A filter was placed by interventional radiology in the inferior vena cava prior to the day of surgery. On the day of surgery, an obstetric nurse was present in the operating room (OR) for continuous fetal monitoring. After rapid sequence induction and intubation, an arterial line and 2 large-bore peripheral intravenous catheters were placed. A central line was placed due to history of PFO. A precordial Doppler was utilized for diagnosis of air embolism. Total intravenous anesthesia was administered due to intraoperative neurophysiological monitoring. Neurosurgery placed a lumbar cerebrospinal fluid drain for management of intracranial pressures. Patient positioning was modified from sitting to left lateral to prevent aortocaval compression and venous air embolism in the setting of the PFO. Sequential compression devices on bilateral lower extremities were utilized throughout the operation. The intraoperative course was uneventful, and the patient and fetus remained stable throughout. She was extubated and recovered in the neuro intensive care unit.
Discussion: Tumors of the central nervous system occur in 6:100,000 women. Symptoms may present in pregnancy or become exacerbated with tumor growth (due to tumor estrogen and progesterone receptors), edema, increased vascularity, or immunotolerance associated with pregnancy.
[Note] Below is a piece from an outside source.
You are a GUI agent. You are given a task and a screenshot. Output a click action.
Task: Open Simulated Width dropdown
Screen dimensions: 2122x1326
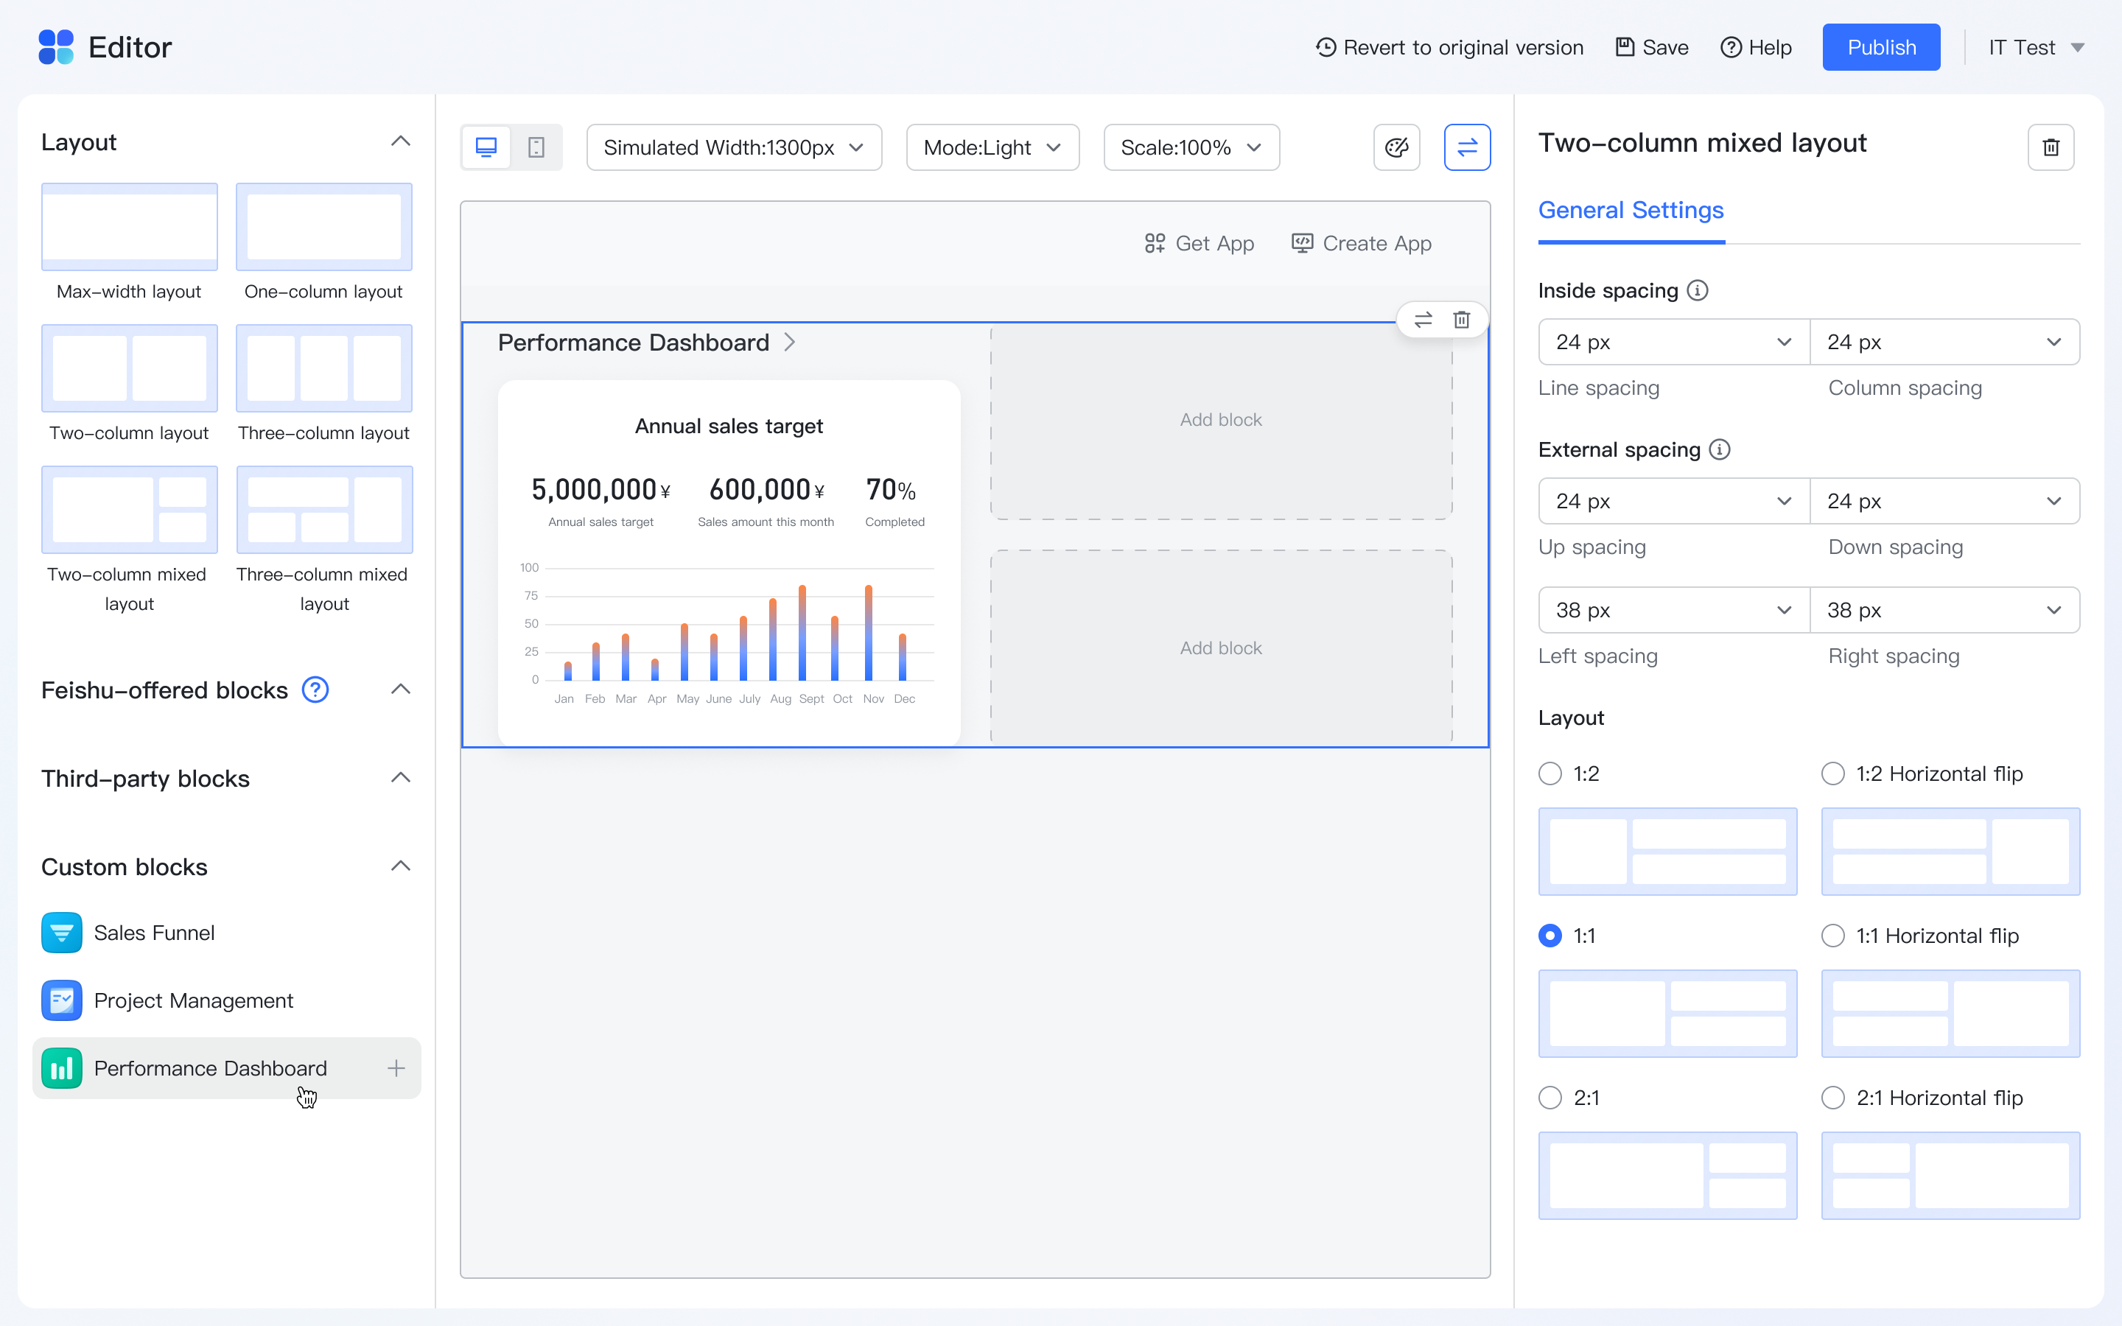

Symptoms of increased intracranial pressure can mimic symptoms of early pregnancy or preeclampsia/eclampsia, such as nausea, vomiting, headache, or seizures. Recommendations for neuroanesthetic management in pregnancy are mostly based on case reports or small studies. Optimal management begins with preoperative multidisciplinary planning among obstetrics, neurosurgery, and obstetric anesthesiology, and should include discussion of appropriate management of the tumor and timing of tumor resection (before or after delivery, or simultaneously with cesarean delivery). The importance of multidisciplinary management is highlighted in this case.
Wang et al. Anesth Analg. 2008;107:193-200.
Kazemi et al. J Neurosurg Anesthesiol. 2014;26:234-40.